■ Document passage
SOLUTION: The numerator equals the sum of the two digits in the denominator. The value of the fraction is 1/4. When both the numerator and denominator are increased by 3, the resulting fract

Algebra ->  Finance -> SOLUTION: The numerator equals the sum of the two digits in the denominator. The value of the fraction is 1/4. When both the numerator and denominator are increased by 3, the resulting fract      Log On


   

Question 886068: The numerator equals the sum of the two digits in the denominator. The value of the fraction is 1/4. When both the numerator and denominator are increased by 3, the resulting fraction has the value 1/3. Find the original fraction.
Answer by Theo(13342) About Me  (Show Source):
You can put this solution on YOUR website!
let n = the numerator.
let d = the denominator.
the value of the fraction is equal to 1/4 which means that n/d = 1/4
when both the numerator and denominator are increased by 3, the resulting fraction has the value of 1/3.
you get (n+3) / (d + 3) = 1/3
you have:
n/d = 1/4
(n+3)/(d+3) = 1/3
solve for n in both equations to get:
n = d/4
n = (d/3) - 2
set these 2 equations equal to each other to get:
d/4 = (d/3) - 2
subtract d/3 from both sides of the equation to get:
d/4 - d/3 = -2
multiply both sides of this equation by 12 to get:
3d - 4d = -24
simplify to get:
-d = -24
multiply both sides of this equation by -1 to get:
d = 24
since the numerator is equal to the sum of the 2 digits in the denominator, that means that n = 6.
your original fraction is equal to 6/24 which is equal to 1/4
add 3 to numerator and denominator and you get 9/27 which is equal to 1/3.
everything checks out.
your original fraction is equal to 6/24.

solving for n in (n+3) / (d+3) = 1/3 is done in the following manner.
start with:
(n+3) / (d+3) = 1/3
multiply both sides of this equation by (d+3) to get:
(n+3) = 1/3 * (d + 3)
simplify to get:
(n + 3) = (d/3) + 1
subtract 3 from both sides of this equation to get:
n = (d/3) + 1 - 3 which simplifies to:
n = (d/3) - 2

■ Records provided
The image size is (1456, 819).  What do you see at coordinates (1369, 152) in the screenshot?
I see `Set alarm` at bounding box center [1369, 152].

==

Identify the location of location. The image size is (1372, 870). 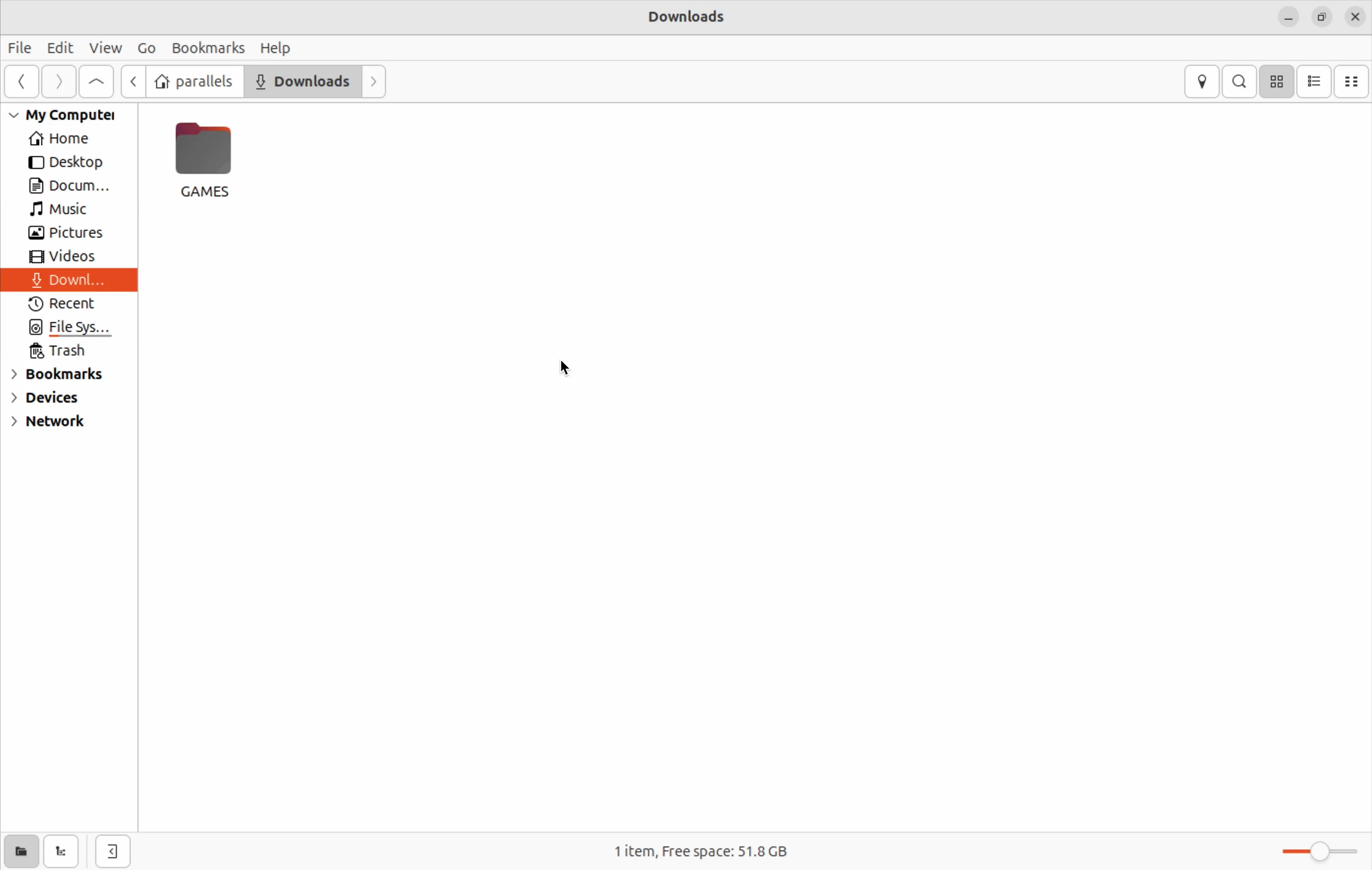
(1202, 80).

■ Required work
Answer these from the fraction word problem solution above, one line each:
(a) What value does the solution find for the denominator d?
(b) What fraction results from adding 3 to the numerator and the denominator of the original fraction?
(c) By what number are both sides of d/4 - d/3 = -2 multiplied?

■ Final result
(a) 24
(b) 9/27
(c) 12